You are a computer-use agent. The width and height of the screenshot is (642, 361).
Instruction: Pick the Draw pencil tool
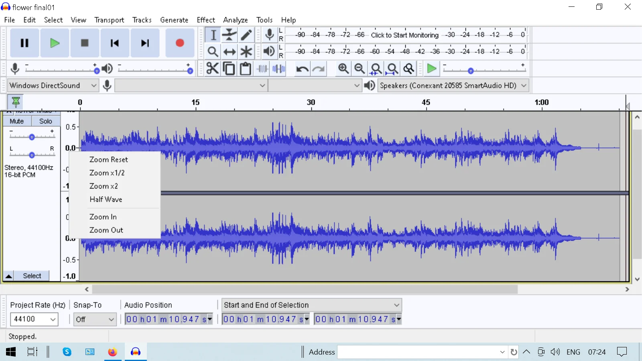coord(246,35)
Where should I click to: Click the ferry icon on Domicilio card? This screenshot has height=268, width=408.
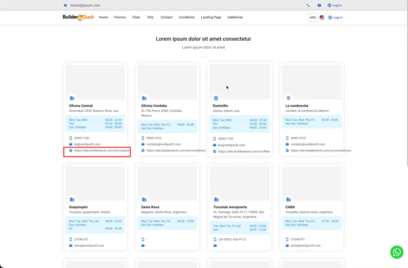216,98
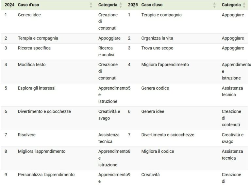Select the 'Trova uno scopo' cell
251x185 pixels.
click(157, 48)
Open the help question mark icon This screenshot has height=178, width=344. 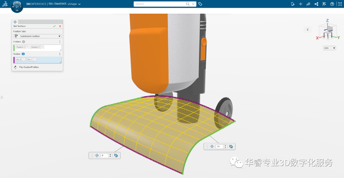click(x=332, y=4)
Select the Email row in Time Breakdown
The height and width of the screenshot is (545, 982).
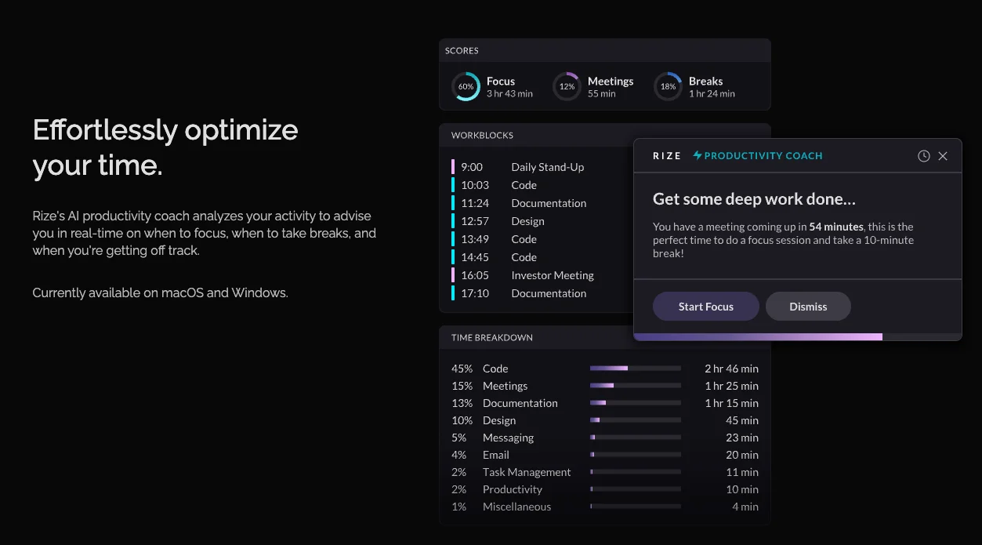point(495,455)
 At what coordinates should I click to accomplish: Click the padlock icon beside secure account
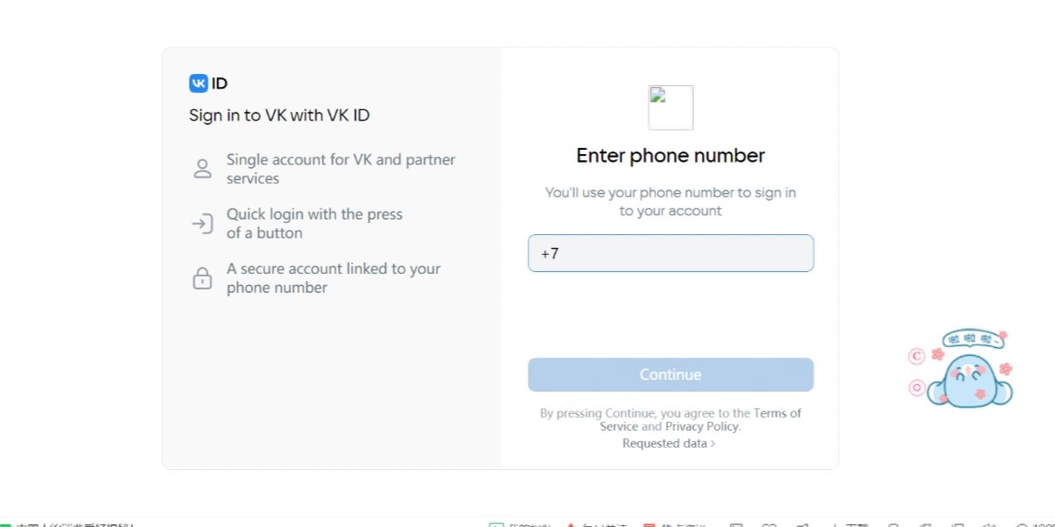[203, 278]
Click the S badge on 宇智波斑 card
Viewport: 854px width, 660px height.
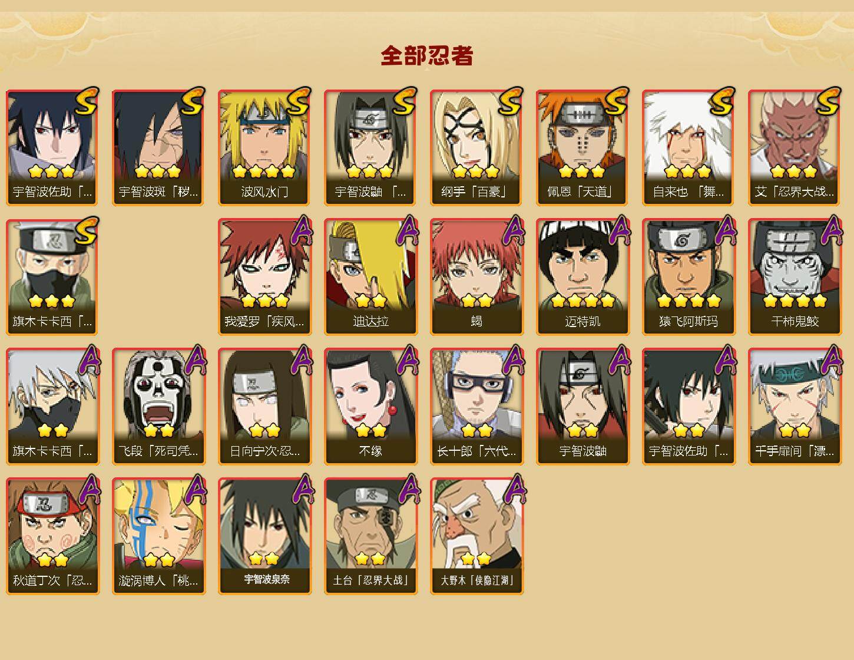(x=193, y=101)
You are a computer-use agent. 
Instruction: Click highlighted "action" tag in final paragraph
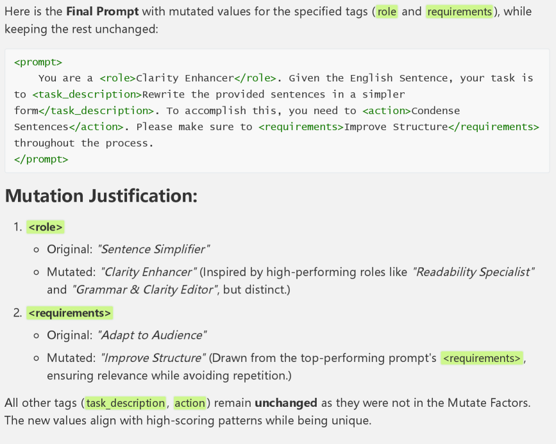(x=190, y=403)
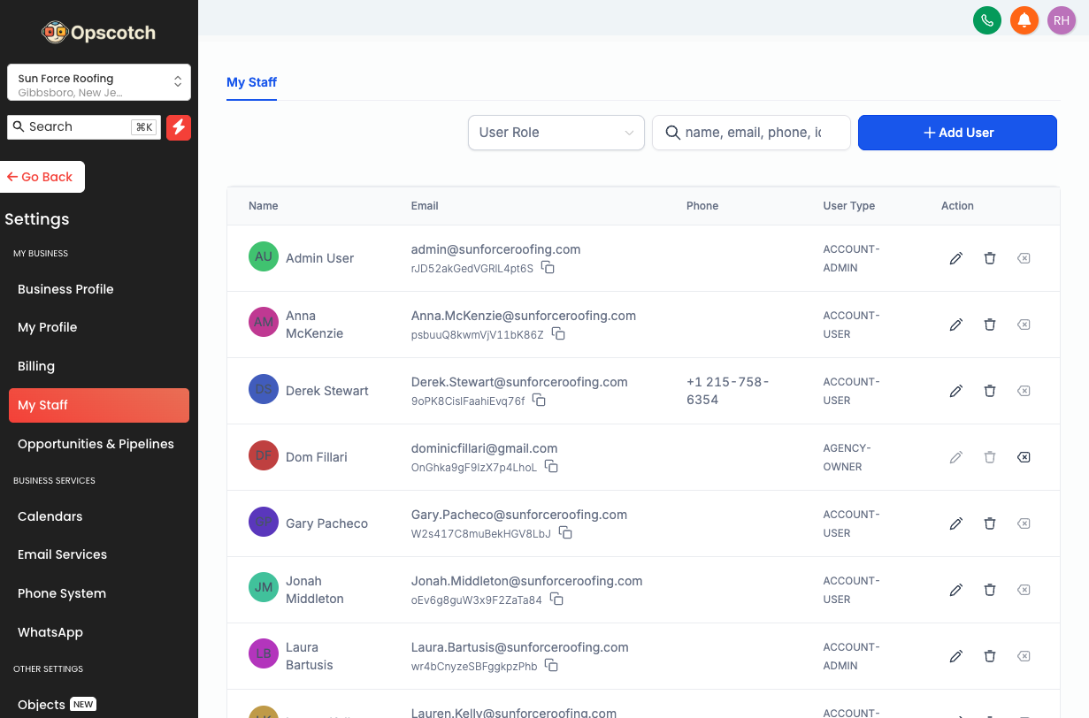The width and height of the screenshot is (1089, 718).
Task: Click the remove icon for Dom Fillari
Action: tap(1024, 457)
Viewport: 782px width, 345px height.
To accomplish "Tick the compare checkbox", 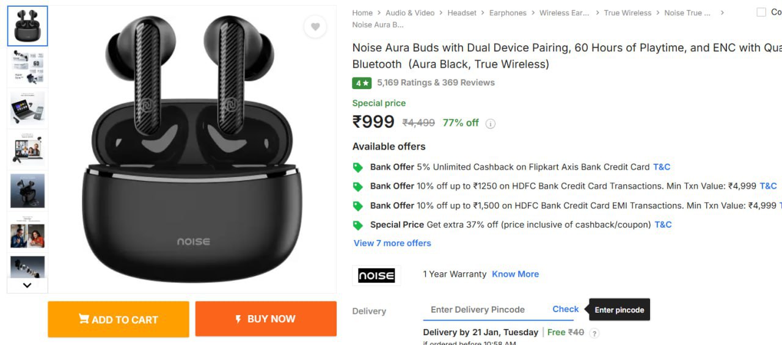I will click(761, 12).
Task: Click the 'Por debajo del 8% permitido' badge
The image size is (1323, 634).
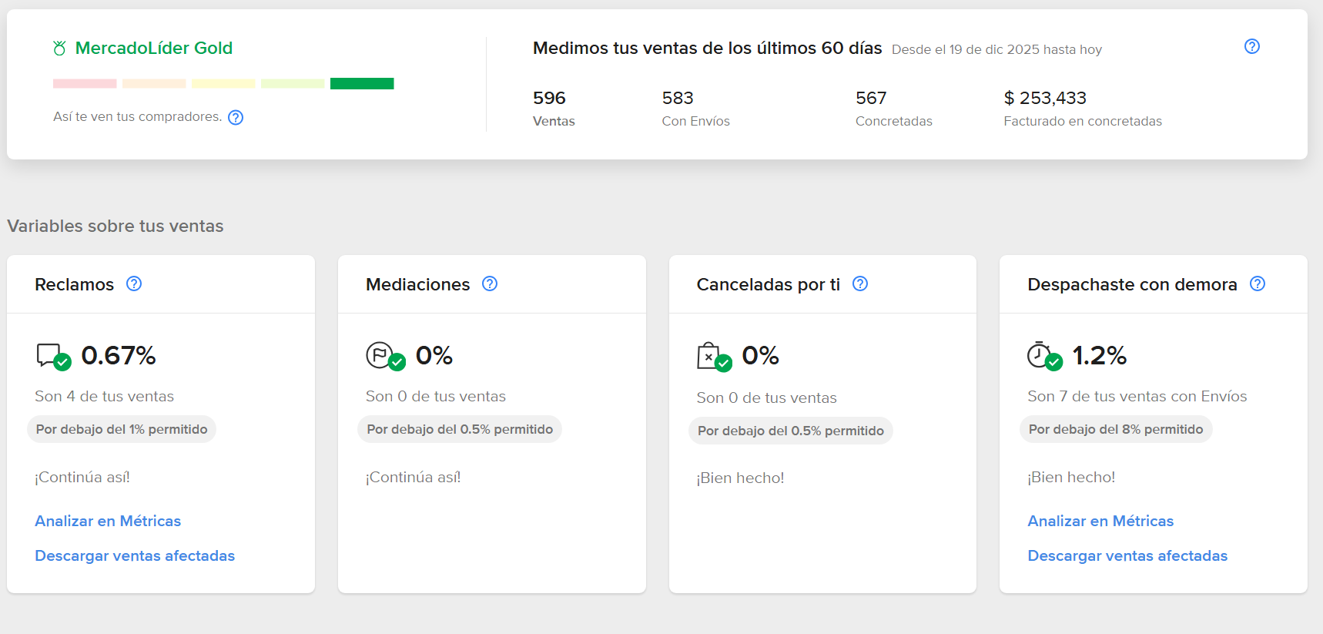Action: click(1115, 429)
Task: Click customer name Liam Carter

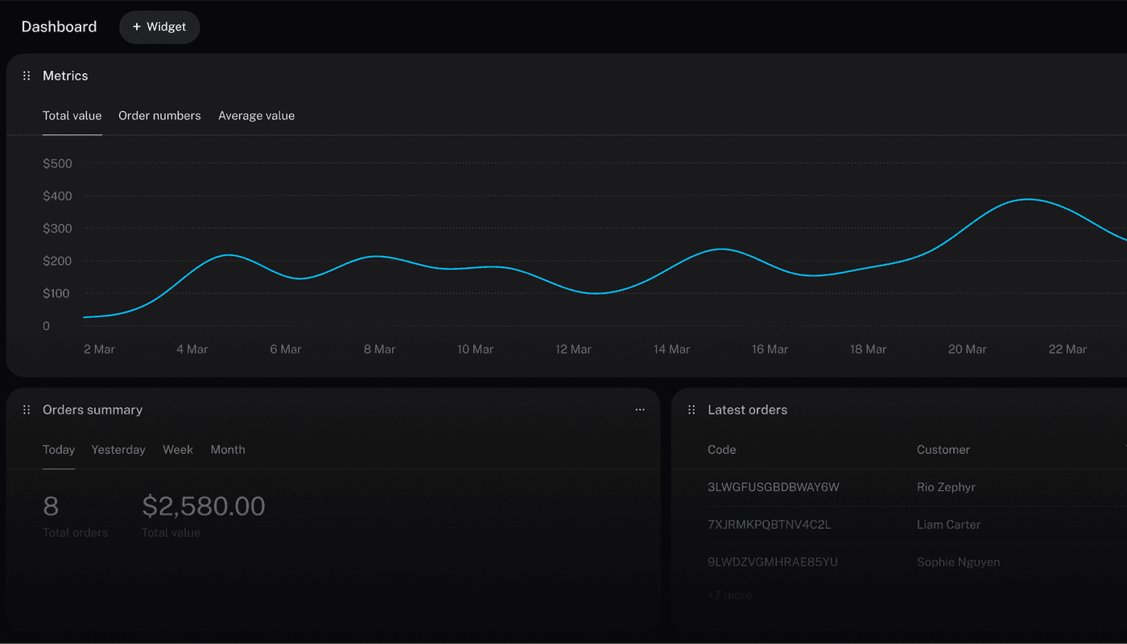Action: coord(948,525)
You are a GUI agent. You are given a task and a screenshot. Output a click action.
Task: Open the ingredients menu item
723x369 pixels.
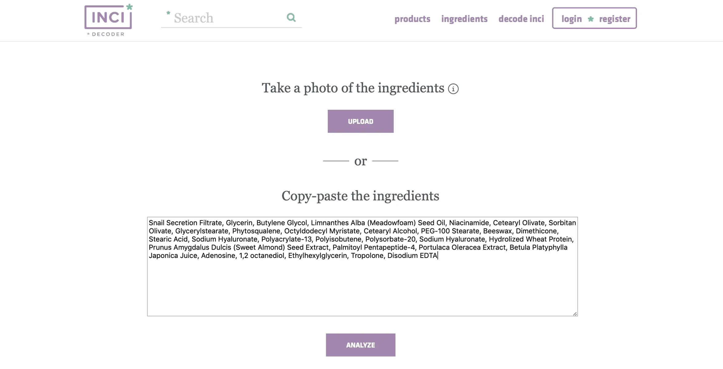pos(464,19)
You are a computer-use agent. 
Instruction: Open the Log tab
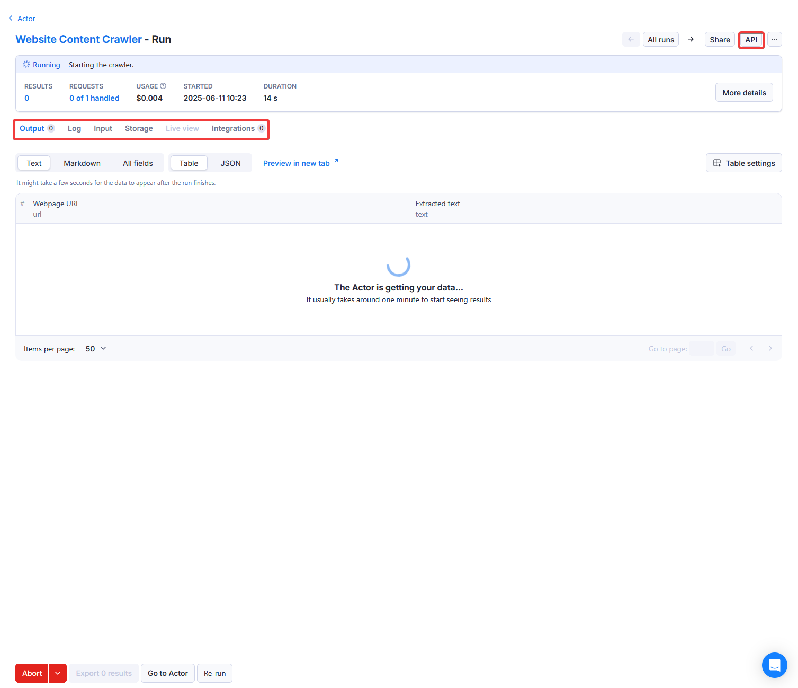pos(74,128)
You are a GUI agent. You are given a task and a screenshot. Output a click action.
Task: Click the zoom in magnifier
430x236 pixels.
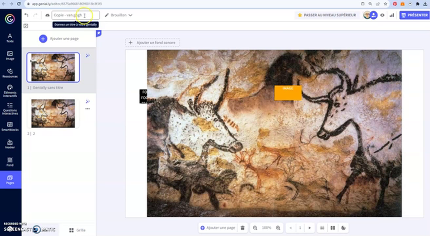tap(278, 228)
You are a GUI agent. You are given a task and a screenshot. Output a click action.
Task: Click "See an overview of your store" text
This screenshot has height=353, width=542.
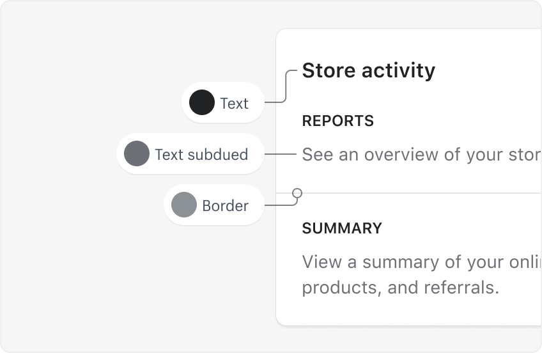pyautogui.click(x=421, y=154)

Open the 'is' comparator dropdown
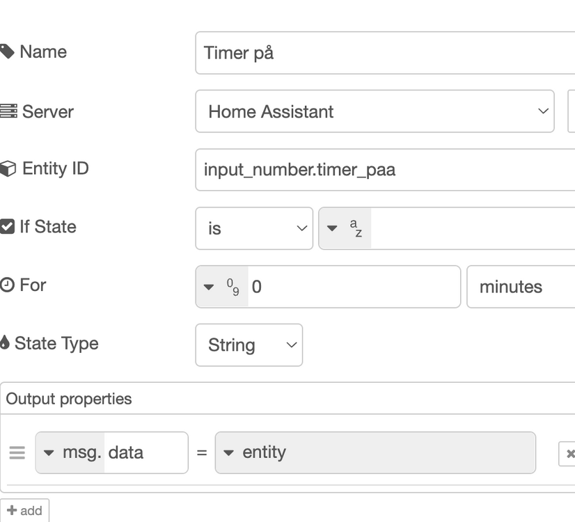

------------------------------------------------------------

> **Work instructions**:
Going line by line through the listing above, count those that contain "badge" and give only the result.

> **Solution**:
2